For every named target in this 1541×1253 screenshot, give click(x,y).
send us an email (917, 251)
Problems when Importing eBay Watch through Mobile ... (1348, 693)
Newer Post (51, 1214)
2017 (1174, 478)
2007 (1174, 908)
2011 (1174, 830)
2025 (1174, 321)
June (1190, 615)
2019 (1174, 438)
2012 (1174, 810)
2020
◆ ◆ ◆ ◆
**Written instruction**
Print the whole listing above again, keeping every line unchanged.

**Task answer**
For every named target in this 1541×1253 screenshot, give click(x,y).
send us an email (917, 251)
Problems when Importing eBay Watch through Mobile ... (1348, 693)
Newer Post (51, 1214)
2017 (1174, 478)
2007 (1174, 908)
2011 (1174, 830)
2025 (1174, 321)
June (1190, 615)
2019 (1174, 438)
2012 (1174, 810)
2020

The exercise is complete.